What is expected: Reproduce, exactly and in full, only the lines below from the one containing "Task: Open the revenues heading dropdown row" through the one containing "This screenshot has height=1626, width=2169.".

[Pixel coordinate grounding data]

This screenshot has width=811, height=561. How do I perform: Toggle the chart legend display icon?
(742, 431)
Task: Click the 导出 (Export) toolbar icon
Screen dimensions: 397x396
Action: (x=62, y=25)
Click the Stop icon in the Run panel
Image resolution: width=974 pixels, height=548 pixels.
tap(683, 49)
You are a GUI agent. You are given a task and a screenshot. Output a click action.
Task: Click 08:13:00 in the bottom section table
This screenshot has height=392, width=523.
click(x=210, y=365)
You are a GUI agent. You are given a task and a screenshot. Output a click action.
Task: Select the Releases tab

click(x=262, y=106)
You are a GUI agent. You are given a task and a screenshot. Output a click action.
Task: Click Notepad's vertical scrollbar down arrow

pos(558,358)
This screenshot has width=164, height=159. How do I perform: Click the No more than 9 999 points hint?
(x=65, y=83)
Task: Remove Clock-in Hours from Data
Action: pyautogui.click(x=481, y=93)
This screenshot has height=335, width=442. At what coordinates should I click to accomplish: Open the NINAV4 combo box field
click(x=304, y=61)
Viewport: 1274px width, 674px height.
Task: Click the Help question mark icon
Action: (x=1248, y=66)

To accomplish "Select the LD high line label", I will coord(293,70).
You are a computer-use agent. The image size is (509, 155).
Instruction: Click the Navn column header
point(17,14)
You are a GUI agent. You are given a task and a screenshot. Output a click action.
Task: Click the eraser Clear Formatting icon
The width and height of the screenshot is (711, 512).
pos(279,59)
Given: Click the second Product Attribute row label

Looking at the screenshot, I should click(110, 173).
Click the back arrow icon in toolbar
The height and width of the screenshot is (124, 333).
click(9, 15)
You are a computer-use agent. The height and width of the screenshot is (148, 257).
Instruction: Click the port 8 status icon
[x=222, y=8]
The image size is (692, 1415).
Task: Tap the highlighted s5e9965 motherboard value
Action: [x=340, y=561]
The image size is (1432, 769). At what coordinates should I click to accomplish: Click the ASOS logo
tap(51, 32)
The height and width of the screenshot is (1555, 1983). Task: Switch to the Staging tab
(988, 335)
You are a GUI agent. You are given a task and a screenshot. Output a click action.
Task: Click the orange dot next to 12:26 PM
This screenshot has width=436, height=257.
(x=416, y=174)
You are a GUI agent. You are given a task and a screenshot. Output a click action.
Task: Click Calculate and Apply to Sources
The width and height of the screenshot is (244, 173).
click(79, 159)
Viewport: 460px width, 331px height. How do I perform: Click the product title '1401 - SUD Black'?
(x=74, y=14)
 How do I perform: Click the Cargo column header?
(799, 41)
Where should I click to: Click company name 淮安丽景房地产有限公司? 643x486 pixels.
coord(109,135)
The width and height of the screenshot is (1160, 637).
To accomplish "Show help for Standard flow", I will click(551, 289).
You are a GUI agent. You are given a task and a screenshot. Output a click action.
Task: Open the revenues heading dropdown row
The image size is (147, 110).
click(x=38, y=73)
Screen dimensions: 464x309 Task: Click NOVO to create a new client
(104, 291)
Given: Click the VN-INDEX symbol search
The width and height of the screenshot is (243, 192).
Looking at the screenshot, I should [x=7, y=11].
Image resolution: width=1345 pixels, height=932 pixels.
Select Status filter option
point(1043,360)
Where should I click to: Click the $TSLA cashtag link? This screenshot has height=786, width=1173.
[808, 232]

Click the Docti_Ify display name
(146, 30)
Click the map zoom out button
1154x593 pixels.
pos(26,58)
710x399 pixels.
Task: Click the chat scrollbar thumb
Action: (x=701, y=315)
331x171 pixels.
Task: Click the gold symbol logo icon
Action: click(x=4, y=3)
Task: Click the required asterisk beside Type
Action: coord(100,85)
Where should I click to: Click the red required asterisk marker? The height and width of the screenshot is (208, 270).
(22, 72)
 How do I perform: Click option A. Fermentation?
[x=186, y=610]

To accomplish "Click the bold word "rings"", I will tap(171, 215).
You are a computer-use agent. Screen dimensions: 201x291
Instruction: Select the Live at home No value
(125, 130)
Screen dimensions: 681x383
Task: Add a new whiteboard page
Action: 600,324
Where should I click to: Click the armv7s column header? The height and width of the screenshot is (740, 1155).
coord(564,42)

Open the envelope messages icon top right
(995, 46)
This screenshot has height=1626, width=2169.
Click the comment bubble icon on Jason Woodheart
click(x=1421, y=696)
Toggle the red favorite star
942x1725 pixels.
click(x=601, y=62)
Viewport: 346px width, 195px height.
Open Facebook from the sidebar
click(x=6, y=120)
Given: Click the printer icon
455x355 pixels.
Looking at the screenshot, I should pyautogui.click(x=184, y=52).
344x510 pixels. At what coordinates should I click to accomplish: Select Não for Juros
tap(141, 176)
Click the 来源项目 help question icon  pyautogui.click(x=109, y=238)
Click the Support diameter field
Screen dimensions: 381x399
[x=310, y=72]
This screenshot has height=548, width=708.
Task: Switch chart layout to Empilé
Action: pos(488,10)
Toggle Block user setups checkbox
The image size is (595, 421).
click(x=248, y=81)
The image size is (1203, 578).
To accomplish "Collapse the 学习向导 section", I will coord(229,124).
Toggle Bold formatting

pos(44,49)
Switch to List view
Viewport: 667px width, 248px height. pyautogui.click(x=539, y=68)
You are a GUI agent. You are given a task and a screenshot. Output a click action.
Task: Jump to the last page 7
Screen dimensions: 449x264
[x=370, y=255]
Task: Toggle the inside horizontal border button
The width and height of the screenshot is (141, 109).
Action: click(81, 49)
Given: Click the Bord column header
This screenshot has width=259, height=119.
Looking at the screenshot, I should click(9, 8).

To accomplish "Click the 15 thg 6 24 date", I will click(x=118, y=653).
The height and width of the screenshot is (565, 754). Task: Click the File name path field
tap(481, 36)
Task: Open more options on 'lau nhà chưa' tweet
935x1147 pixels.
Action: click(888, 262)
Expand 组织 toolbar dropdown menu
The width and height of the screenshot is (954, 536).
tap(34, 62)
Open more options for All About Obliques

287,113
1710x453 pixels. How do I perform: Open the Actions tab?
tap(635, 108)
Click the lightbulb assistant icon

Exercise response:
Task: Open the revenues heading dropdown row
The image size is (147, 110).
click(x=38, y=73)
Screen dimensions: 464x309 Task: Click NOVO to create a new client
(104, 291)
Given: Click the VN-INDEX symbol search
The width and height of the screenshot is (243, 192).
Looking at the screenshot, I should [x=7, y=11].
Image resolution: width=1345 pixels, height=932 pixels.
Select Status filter option
point(1043,360)
Where should I click to: Click the $TSLA cashtag link? This screenshot has height=786, width=1173.
[808, 232]

Click the Docti_Ify display name
(146, 30)
Click the map zoom out button
1154x593 pixels.
pos(26,58)
710x399 pixels.
Task: Click the chat scrollbar thumb
Action: (x=701, y=315)
331x171 pixels.
Task: Click the gold symbol logo icon
Action: click(x=4, y=3)
Task: Click the required asterisk beside Type
Action: coord(100,85)
Where should I click to: Click the red required asterisk marker? The height and width of the screenshot is (208, 270).
(22, 72)
 How do I perform: Click option A. Fermentation?
[x=186, y=610]

To accomplish "Click the bold word "rings"", I will tap(171, 215).
You are a computer-use agent. Screen dimensions: 201x291
Instruction: Select the Live at home No value
(125, 130)
Screen dimensions: 681x383
Task: Add a new whiteboard page
Action: 600,324
Where should I click to: Click the armv7s column header? The height and width of the screenshot is (740, 1155).
coord(564,42)

Open the envelope messages icon top right
(995, 46)
This screenshot has height=1626, width=2169.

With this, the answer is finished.